Abstract
This article deals with the locally multiaxial fatigue behaviour of high strength steel. To this end, the influence of the cracking path deflections (at the micro level) on the plasticity-induced fatigue crack growth is analyzed. With regard to this, a modelling by means of the finite element method was performed for a given stress intensity factor in the Paris regime, considering the existence of micro-roughness in the crack path (local micro-deflections with distinct micro-angles as a function of the microstructure of the material). The numerical results allow one to obtain the fatigue crack propagation rate and compare it with that for the same material in the absence of micro-roughness (with no micro-crack deflections, i.e., uniaxial fatigue behaviour).
Highlights
Fatigue cracks exhibit surface micro-roughness caused by material microstructure, e.g., pearlitic steel shows continuous deflections in the fatigue crack path [1]

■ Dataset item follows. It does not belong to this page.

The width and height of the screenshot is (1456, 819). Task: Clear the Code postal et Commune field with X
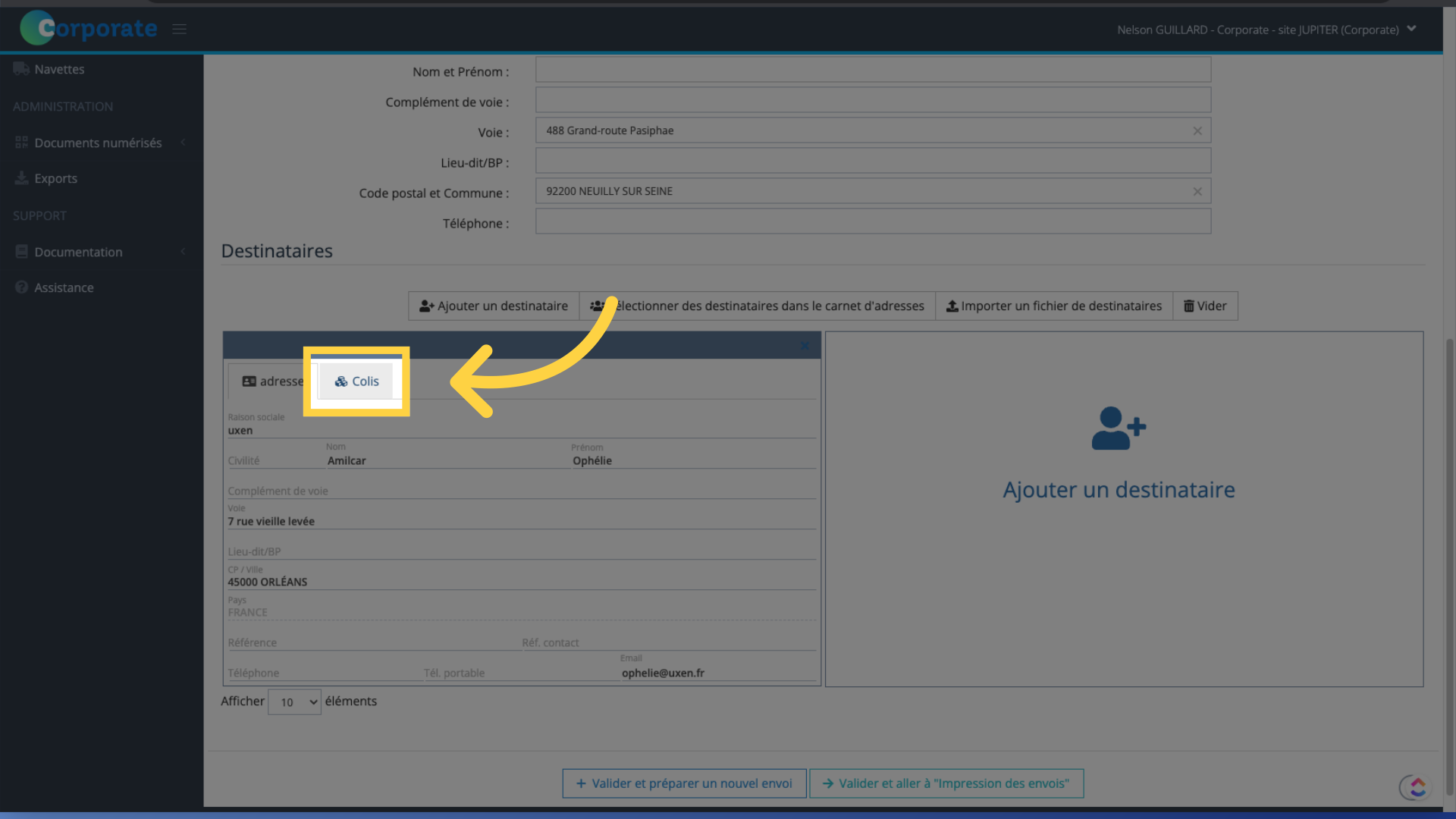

A modelling by means of the finite element method was performed for a given stress intensity factor in the Paris regime, considering the existence of micro-roughness in the crack path
The non-linear crack configuration should be taken into account in the matter of crack-morphological aspects in fracture mechanics [2], since variations in crack deflection features influence considerably the fatigue crack propagation rates and threshold stress intensity factor range [3]
Summary
Fatigue cracks exhibit surface micro-roughness caused by material microstructure, e.g., pearlitic steel shows continuous deflections in the fatigue crack path [1]. With regard to plastic crack advance, the Laird-Smith mechanism of propagation by cyclic blunting and re-sharpening, which transfers material from the crack tip towards its flanks, is visualized in [4]. With this sort of modeling procedure, the rate per cycle reproduced common trends of the fatigue cracking dependence on loading range and overload [5]. In the matter of plasticity-induced fatigue crack closure, a strong controversy still does exist, with researchers raising doubts about its mere existence [4,5], and others obtaining it as a numerical result [7], the total length of closed crack at minimum load in plane strain is shown to be a small fraction of the total crack length [8]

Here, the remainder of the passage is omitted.